Luis de Benavente.—El conde de Villamediana.—Juan de Zavaleta.—Otros poetas dramáticos de esta época.—Bances Candamo.—Ojeada retrospectiva acerca de la edad de oro del teatro español.—Actores más famosos de este período.—Influencia del teatro español en los demás teatros de Europa.

Luis Quiñones de Benavente, natural de Toledo, fué muy popular por sus entremeses. Escribió alguno para el teatro del Buen Retiro, y quizás esta circunstancia explique satisfactoriamente que se note en ellos menos licencia y libertad que en la mayor parte de las demás composiciones de esta clase, siendo la dicción de los suyos muy urbana y culta. La colección de estos entremeses, con algunas loas, bailables y otras composiciones jocosas análogas, ha sido ya mencionada por nosotros en el tomo II, página 294.
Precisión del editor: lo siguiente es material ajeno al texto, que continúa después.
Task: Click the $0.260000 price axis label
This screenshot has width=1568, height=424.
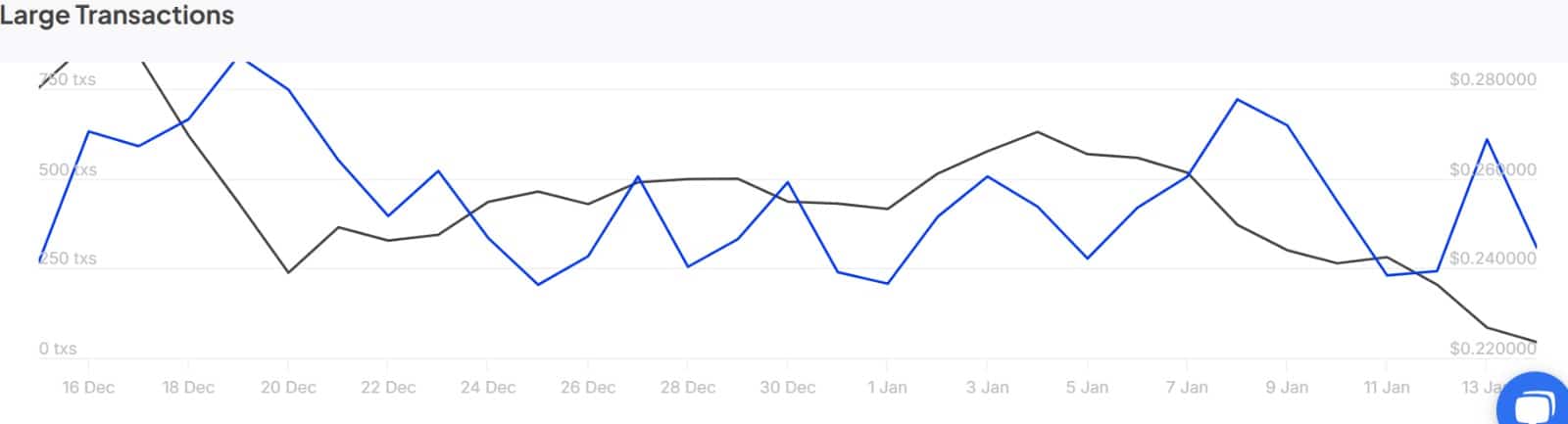Action: [x=1493, y=170]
Más famoso por su personalidad y por la expansión de sus sentimientos en poesías líricas, que por escribir algunas comedias, fué D. Juan de Tarsis y Peralta, conde de Villamediana. Este caballero, elegante y de talento, perteneciente á una de las familias más nobles de España, superintendente de Correos del reino, fué también uno de los astros más brillantes de la corte de Felipe IV. Hiciéronse muy populares las canciones amorosas que le inspiró su carácter, sensible y muy apasionado de las damas. Por su desgracia, puso también los ojos en la Reina, y la celebró en sus poesías con nombre fingido; pero aludiendo á ella manifiestamente. No contento con esto, presentóse en un torneo con un traje lleno de reales, y llevando escrita en su escudo esta divisa: «Mis amores son reales.» El Rey no podía dejar impune su osadía. El Conde, poco después de aquel torneo, fué asesinado de noche en la calle y en su carruaje, y fué general la sospecha de que Felipe IV había sido instigador de ese crimen. No se sabe con exactitud la fecha de la muerte del Conde; pero hubo de ocurrir después del año de 1630. La primera edición de sus Obras poéticas, muchas veces reimpresa, apareció en Madrid en 1629, en vida del autor, y en el mismo lugar otra posterior y más completa. En la última están incluídas también sus obras dramáticas.